→ **Article**:
☆ ☆ ☆ ☆ ☆ ☆ ☆

The Royal College of Midwives (RCM), which analysed the latest Ucas data for England, said the biggest reduction was in those aged 21 or over.

In 2013, more than 12,000 people aged over 21 applied for a midwifery course in England, but by 2017 that figure had dropped to just 6,700 – a decrease of 45%.

The RCM said the abolition of the midwife bursary last August was to blame, although numbers have been falling steadily since 2013.

Professional policy adviser Gabrielle Bourke said the NHS in England is 3,500 midwives short of what is needed to deliver safe, high-quality care.

“This coupled with already younger midwives leaving the profession due to workforce pressures such as understaffing causing burnout, in addition to seven years of NHS pay restraint, have certainly been factors that have deterred students from applying for midwifery courses in England.

“It’s disappointing to see the drop in applications from those aged 21 and older.

“We know that many of those who have previously chosen careers in midwifery have been older students, often women with children inspired by the care they received while pregnant choosing to become midwives.

“Also, currently a large proportion of the midwifery student base hold other degrees or educational qualifications relevant to healthcare and these are the type of people the NHS so badly needs and we should be doing everything we can to attract and retain the brightest and best students to midwifery.”

She added that the RCM welcomes the recent announcement by Health and Social Secretary Jeremy Hunt to train more than 3,000 midwives over the next four years.

A Department of Health and Social Care spokesperson said: “Our priority is getting more midwives working in our NHS, which is why we increased the number of midwifery training places available by 25%, allowing more people to study midwifery than ever before.

“Any decrease in the number of applications must be seen in the context of this significant increase in the number of places available – and places remain oversubscribed.”

☆ ☆ ☆ ☆ ☆ ☆ ☆

→ **Your tasks**:
1 - Condense the paragraph of the midwifery applications article that begins "In 2013, more than 12,000 people" into a short bulleted list that keeps its main figures.
2 - In the midwifery applications article, how many midwives short of what is needed does Gabrielle Bourke say the NHS in England is?
3 - Transcribe the part of the midwifery applications article that opens with "The RCM said" and closes with "21 and older.".

☆ ☆ ☆ ☆ ☆ ☆ ☆

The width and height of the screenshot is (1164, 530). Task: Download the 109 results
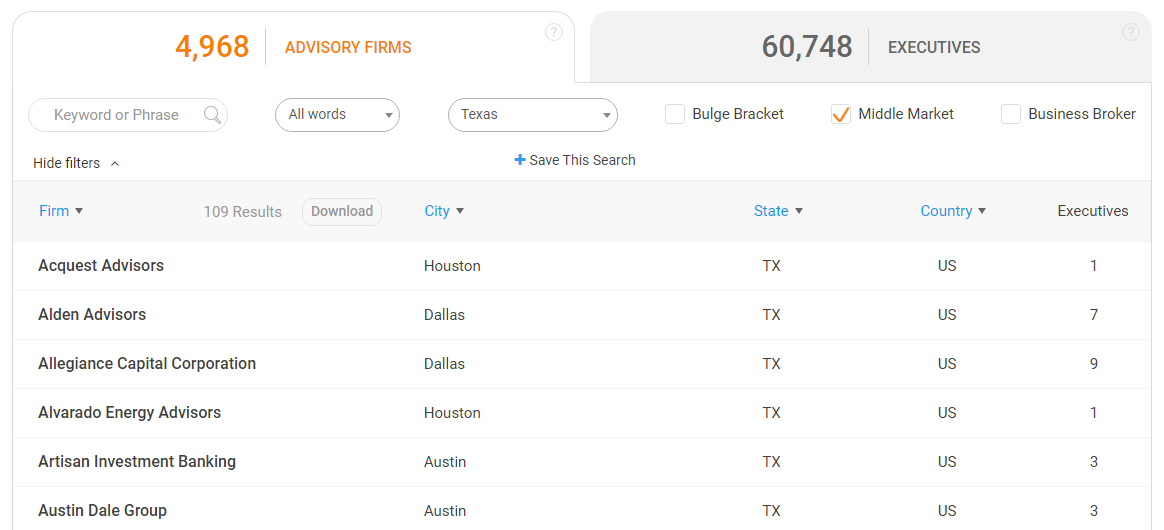tap(342, 211)
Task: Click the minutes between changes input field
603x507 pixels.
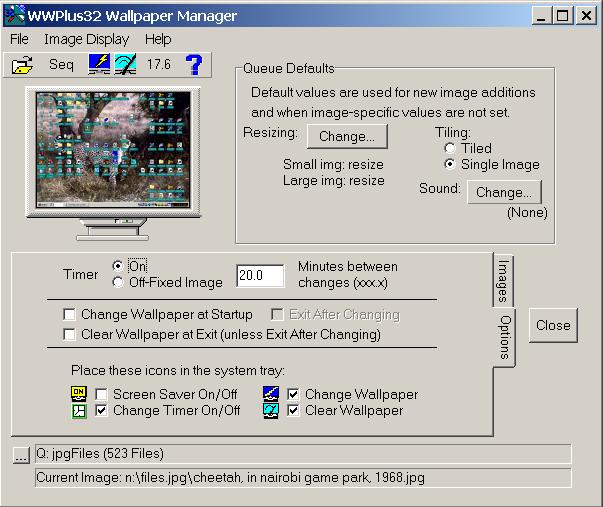Action: tap(260, 275)
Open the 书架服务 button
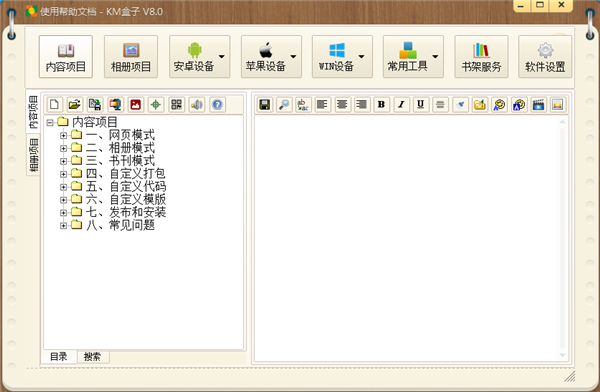The height and width of the screenshot is (392, 600). tap(481, 57)
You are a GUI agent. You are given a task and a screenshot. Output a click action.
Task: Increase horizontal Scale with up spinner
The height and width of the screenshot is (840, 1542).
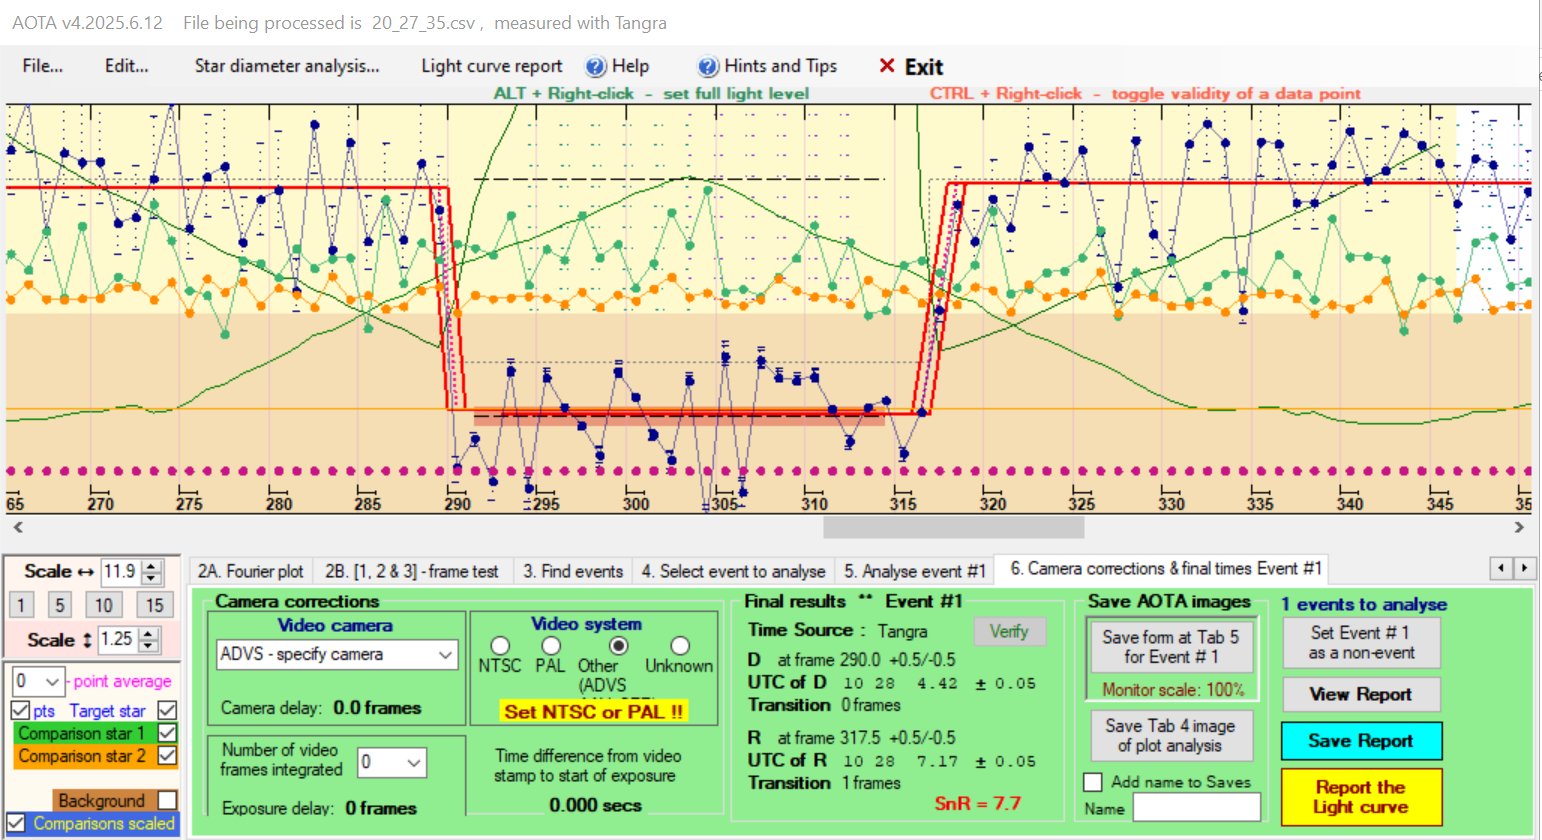[x=152, y=566]
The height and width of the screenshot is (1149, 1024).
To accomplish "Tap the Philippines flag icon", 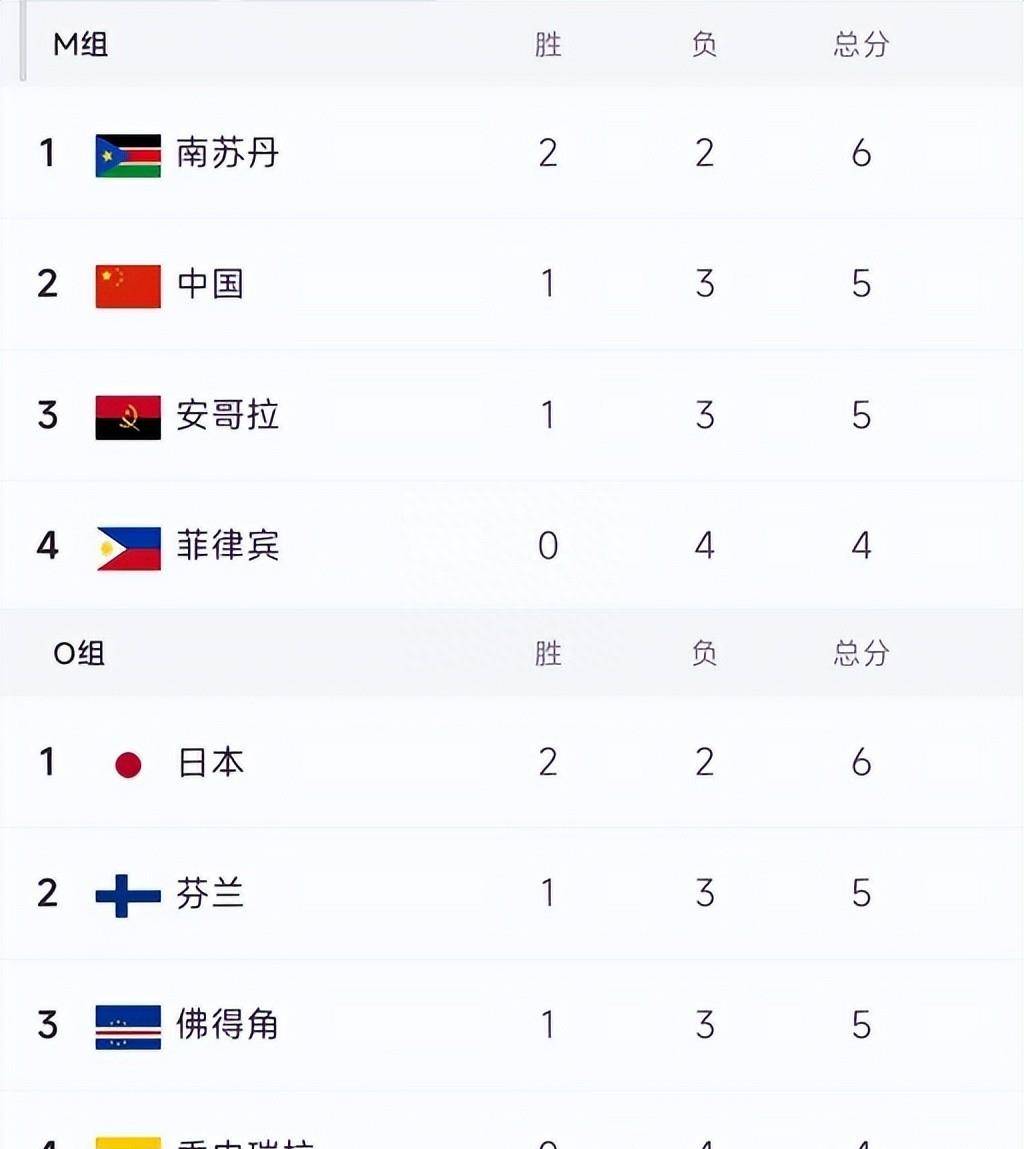I will tap(128, 548).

☆ ☆ ☆ ☆ ☆ ☆ ☆

→ **Solved problems**:
1 -
- 2013: more than 12,000 people over 21 applied for midwifery courses in England
- 2017: the figure fell to 6,700
- This was a 45% decrease

2 - 3,500 midwives.

3 -
The RCM said the abolition of the midwife bursary last August was to blame, although numbers have been falling steadily since 2013.

Professional policy adviser Gabrielle Bourke said the NHS in England is 3,500 midwives short of what is needed to deliver safe, high-quality care.

“This coupled with already younger midwives leaving the profession due to workforce pressures such as understaffing causing burnout, in addition to seven years of NHS pay restraint, have certainly been factors that have deterred students from applying for midwifery courses in England.

“It’s disappointing to see the drop in applications from those aged 21 and older.